TASKS TO COMPLETE:
**A.** Write out the ankB and katB figure legends from "Absence of AnkB" to "5, katA ankB.".
**B.** In the ankB and katB figure legends, what dose of paraquat were some bacteria treated with?
**C.** Please carry on the ankB and katB figure legends from their last sentence.

Effect of ankB, katB, and katB ankB on sensitivity to H₂O₂. All bacteria were grown aerobically overnight in M9F medium at 37°C. Fresh prewarmed medium (1 volume of culture in 10-volume flasks) was inoculated with 1/50 of the final culture volume and allowed to reach an OD₆₀₀ of 0.6. Some bacteria were pretreated with a sublethal (1 mM) dose of H₂O₂ for 1 h (shaded bars) relative to control bacteria (open bars). The suspensions were diluted 100-fold in 7 ml of M9F 0.6% top agarose kept at 37°C and poured onto M9F plates. Filter paper disks (7 mm) impregnated with 8.8 M H₂O₂ were placed on the top agar surface. Zones of growth inhibition were measured after a 24-h aerobic incubation at 37°C. Bars: 1, PAO1; 2, ankB; 3, katB; 4, katB ankB; 5, ankB plus pUCP22; 6, ankB plus pankB; 7, katB ankB plus pUCP22; 8, katB ankB plus pankB. Error bars indicate standard errors of the means.

FIG. 8

Absence of AnkB causes a decrease in KatB activity. Bacteria were grown aerobically overnight in L-broth medium at 37°C. Fresh prewarmed medium (1 volume of culture in 10-volume flasks) was inoculated with 1/100 the final culture volume, and the organisms were grown to an OD₆₀₀ of 0.6. Some bacteria (right panel) were then treated with a sublethal (0.35 mM) (11) dose of paraquat for 1 h, and the others (left panel) served as controls. Cell extracts were prepared, and 10 μg was subjected to nondenaturing polyacrylamide gel electrophoresis (5% polyacrylamide). The gels were then stained for catalase activity (58). Lanes: 1, PAO1; 2, ankB; 3, katA; 4, katB; 5, katA ankB.

DATA SHOWN:
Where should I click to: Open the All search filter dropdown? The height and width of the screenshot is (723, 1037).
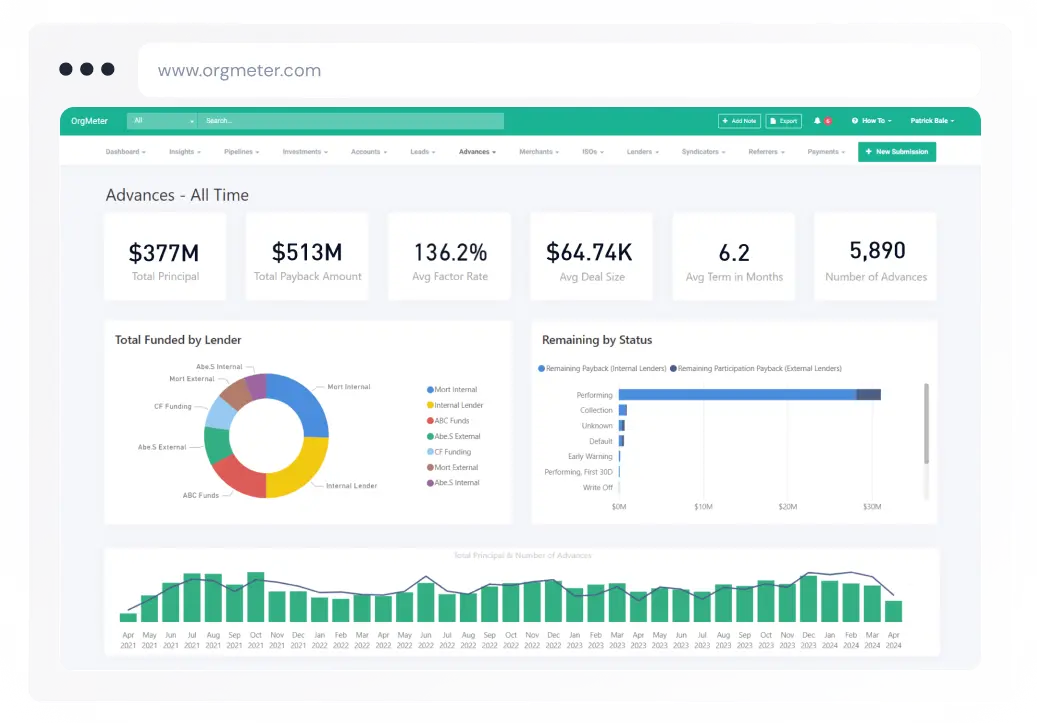click(x=162, y=121)

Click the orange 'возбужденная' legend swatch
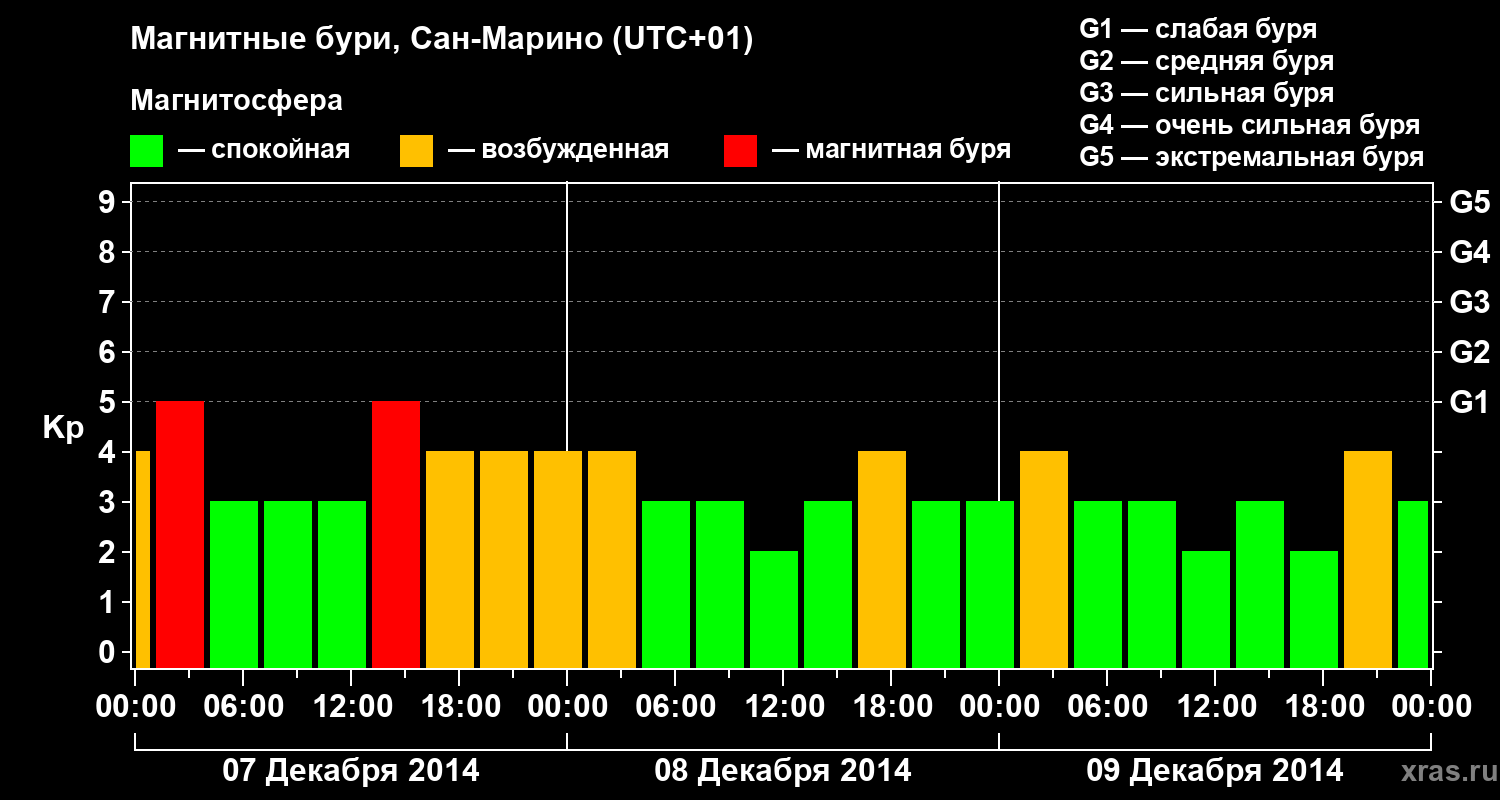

RESULTS OF THE EXERCISE:
**A.**
Absence of AnkB causes a decrease in KatB activity. Bacteria were grown aerobically overnight in L-broth medium at 37°C. Fresh prewarmed medium (1 volume of culture in 10-volume flasks) was inoculated with 1/100 the final culture volume, and the organisms were grown to an OD₆₀₀ of 0.6. Some bacteria (right panel) were then treated with a sublethal (0.35 mM) (11) dose of paraquat for 1 h, and the others (left panel) served as controls. Cell extracts were prepared, and 10 μg was subjected to nondenaturing polyacrylamide gel electrophoresis (5% polyacrylamide). The gels were then stained for catalase activity (58). Lanes: 1, PAO1; 2, ankB; 3, katA; 4, katB; 5, katA ankB.

**B.** A sublethal dose of 0.35 mM, for 1 h.

**C.**
FIG. 9

Quantitative effect of AnkB on KatB activity. Bacteria were grown aerobically overnight in L-broth medium containing 0.35 mM paraquat at 37°C. Catalase activity and activity gel staining were monitored in cell extracts. Bars: 1, katA plus pUCP22; 2, katA plus pankB; 3, katA ankB plus pUCP22; 4, katA ankB plus pankB. Error bars indicate standard errors of the means. The inset photograph is KatB activity staining of cell extracts in a representative native polyacrylamide gel of each strain. It should be noted that no AhpA activity band (see Fig. 8) could be detected under these conditions.